What is required -
Would you tally how many lines in the records include the word "will"? Reply with the number only.

Entries shown -

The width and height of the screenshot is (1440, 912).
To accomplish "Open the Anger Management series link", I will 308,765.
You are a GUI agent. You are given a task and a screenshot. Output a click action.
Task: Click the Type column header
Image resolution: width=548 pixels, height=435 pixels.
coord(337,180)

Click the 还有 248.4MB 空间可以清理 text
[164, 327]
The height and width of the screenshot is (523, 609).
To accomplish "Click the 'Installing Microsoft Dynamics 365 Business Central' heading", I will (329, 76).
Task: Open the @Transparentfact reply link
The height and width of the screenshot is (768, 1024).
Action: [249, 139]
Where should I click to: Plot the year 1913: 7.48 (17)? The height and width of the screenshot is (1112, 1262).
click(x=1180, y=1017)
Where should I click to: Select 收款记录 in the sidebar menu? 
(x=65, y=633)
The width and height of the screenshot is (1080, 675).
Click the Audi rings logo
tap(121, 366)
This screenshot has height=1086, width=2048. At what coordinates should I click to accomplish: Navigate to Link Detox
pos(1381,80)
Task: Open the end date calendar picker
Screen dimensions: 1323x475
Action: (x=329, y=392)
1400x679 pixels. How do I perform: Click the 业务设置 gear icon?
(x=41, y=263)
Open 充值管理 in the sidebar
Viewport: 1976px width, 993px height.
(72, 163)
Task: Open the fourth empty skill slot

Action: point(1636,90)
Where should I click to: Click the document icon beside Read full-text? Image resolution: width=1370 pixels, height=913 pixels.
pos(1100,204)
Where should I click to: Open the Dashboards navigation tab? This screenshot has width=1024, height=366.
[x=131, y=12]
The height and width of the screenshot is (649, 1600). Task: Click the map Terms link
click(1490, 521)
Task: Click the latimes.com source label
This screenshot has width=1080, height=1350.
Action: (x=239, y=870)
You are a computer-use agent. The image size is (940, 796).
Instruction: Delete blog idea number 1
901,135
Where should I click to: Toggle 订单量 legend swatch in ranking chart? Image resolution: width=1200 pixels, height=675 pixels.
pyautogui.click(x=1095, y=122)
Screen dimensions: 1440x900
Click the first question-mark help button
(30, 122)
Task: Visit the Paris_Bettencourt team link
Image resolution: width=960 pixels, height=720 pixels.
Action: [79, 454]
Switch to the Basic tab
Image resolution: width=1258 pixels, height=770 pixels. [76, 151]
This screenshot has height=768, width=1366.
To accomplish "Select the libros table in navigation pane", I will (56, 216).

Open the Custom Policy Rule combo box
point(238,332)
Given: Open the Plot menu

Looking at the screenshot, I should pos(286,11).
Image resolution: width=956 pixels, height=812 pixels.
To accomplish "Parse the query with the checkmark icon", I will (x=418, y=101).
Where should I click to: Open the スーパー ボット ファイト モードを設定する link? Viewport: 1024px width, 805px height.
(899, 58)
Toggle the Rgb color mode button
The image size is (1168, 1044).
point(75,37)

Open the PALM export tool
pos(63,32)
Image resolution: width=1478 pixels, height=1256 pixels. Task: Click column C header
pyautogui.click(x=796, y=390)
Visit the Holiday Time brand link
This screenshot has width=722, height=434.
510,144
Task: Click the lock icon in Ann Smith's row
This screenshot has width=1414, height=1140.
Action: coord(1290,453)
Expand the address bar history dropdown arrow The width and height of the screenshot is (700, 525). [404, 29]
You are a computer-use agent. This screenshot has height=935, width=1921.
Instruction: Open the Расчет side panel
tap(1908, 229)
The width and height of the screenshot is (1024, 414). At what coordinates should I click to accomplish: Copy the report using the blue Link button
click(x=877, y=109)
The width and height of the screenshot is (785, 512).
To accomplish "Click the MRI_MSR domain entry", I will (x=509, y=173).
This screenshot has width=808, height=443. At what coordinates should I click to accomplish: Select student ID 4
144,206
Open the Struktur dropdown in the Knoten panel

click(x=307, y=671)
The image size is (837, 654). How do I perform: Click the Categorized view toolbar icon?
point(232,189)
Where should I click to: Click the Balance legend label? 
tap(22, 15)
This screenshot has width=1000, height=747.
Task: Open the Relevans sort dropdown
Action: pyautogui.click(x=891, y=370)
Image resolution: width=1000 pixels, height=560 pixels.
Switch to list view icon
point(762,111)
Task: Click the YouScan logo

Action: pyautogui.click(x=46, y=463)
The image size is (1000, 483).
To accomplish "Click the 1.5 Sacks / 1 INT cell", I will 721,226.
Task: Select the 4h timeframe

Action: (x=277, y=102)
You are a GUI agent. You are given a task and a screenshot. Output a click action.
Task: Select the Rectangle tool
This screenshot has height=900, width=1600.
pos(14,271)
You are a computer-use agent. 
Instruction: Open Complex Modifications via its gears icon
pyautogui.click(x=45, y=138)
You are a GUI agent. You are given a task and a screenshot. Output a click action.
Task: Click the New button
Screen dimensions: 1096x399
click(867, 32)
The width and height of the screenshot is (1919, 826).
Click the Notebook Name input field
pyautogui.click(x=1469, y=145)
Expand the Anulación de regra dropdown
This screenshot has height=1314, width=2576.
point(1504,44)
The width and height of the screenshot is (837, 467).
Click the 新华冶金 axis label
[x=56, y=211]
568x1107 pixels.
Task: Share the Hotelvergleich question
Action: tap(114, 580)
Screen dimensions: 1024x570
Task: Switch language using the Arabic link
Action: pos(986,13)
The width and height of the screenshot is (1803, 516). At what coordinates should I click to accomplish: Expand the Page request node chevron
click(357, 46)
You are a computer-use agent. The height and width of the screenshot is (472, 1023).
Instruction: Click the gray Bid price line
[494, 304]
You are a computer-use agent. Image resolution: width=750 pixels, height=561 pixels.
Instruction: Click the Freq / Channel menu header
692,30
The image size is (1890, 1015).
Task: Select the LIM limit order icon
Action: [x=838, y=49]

Reply to the task -
6